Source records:
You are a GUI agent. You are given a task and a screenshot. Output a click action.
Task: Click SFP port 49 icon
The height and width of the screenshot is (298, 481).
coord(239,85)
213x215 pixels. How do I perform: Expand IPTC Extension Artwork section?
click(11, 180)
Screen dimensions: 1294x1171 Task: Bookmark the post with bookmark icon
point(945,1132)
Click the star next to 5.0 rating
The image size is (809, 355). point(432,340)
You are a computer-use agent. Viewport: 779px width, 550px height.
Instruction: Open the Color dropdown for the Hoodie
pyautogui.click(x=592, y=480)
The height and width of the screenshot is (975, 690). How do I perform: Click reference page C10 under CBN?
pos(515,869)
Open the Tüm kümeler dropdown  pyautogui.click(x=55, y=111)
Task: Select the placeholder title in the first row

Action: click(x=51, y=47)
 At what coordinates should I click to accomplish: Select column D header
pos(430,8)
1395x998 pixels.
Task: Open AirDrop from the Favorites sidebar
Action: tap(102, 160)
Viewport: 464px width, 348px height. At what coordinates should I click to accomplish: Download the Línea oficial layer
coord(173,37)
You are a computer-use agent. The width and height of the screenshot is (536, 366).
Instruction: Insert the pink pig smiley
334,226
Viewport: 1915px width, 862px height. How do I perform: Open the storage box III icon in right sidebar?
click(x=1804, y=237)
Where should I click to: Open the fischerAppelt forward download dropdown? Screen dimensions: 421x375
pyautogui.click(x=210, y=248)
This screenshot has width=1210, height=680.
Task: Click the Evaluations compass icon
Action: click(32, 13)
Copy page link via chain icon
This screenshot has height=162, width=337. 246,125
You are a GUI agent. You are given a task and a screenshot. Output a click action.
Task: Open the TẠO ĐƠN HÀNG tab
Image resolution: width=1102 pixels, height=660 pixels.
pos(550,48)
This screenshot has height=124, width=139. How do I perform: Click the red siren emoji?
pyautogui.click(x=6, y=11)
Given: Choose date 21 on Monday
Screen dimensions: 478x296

Task to complete: Copy, from the data above, every line where the word "computer" appears.

Answer below:
You are a computer-use agent. Viewport: 779px width, 550px height.
You are a computer-use agent. The width and height of the screenshot is (536, 366).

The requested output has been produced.